Welcome to WebmasterWorld Guest from 54.156.92.138

Forum Moderators: goodroi

Message Too Old, No Replies

Should this file be "Public"

Is it good practice to have the robots.txt file.......

     
4:04 pm on Sep 25, 2007 (gmt 0)

Preferred Member

10+ Year Member

joined:Jan 8, 2004
posts: 563
votes: 1


Is it good practice to have the robots.txt file available for everyone on the web to see?
Because then it may be advantageous for those less scrupulous people to see which directories, if any, you don't want the robots to crawl.

If it's possible to only allow robots to see this file, then what is the best method for doing this? :)

5:22 pm on Sept 25, 2007 (gmt 0)

Senior Member

WebmasterWorld Senior Member 10+ Year Member

joined:Aug 11, 2004
posts:1014
votes: 0


You seem to misunderstand the "robots.txt" file.
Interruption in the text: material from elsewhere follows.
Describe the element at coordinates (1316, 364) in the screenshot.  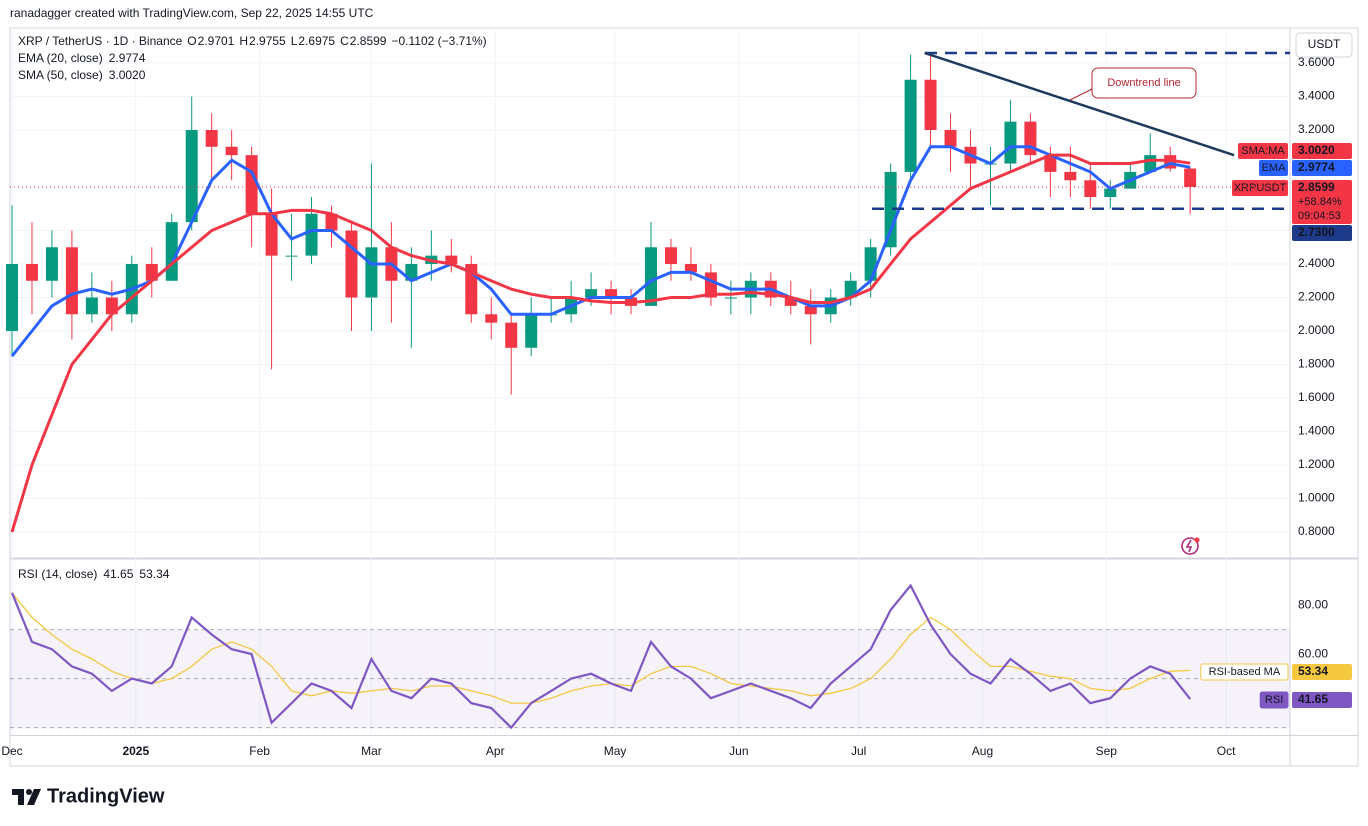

This file is a purely voluntary request to robots. Many robots ignore it, hackers certainly aren't going to worry about it, if a directory has links into it, it will be found by those who so wish, irrespective of any robots.txt file.

Matt

5:24 pm on Sept 25, 2007 (gmt 0)

Preferred Member

10+ Year Member

joined:Jan 8, 2004
posts: 563
votes: 1


No, I understand that it's a voluntary file. I would just like to voluntarily put it out there but also be able to limit who see's it. ;)
11:58 am on Sept 26, 2007 (gmt 0)

Administrator from US 

WebmasterWorld Administrator goodroi is a WebmasterWorld Top Contributor of All Time 10+ Year Member Top Contributors Of The Month

joined:June 21, 2004
posts:3264
votes: 217


You can use IP delivery aka cloaking to serve the robots.txt to bots coming from google/yahoo/msn ip addresses and show all other ip addresses a 404 error. This is a little tricky since the ip addresses search engines use change over time and you need to maintain it.

A simpler solution which I prefer to use myself is to use htaccess to block sensitive areas of my website. I use robots.txt more to deal with duplicate content issues.

You also can make a bot trap. Add a folder to the robots.txt file and do not list it anywhere else. Then wait and see what hits that folder and then ban that ip address. Since the only way to find that folder is from robots.txt you know it is a misbehaving bot or a hacker - either way you don't want it on your site.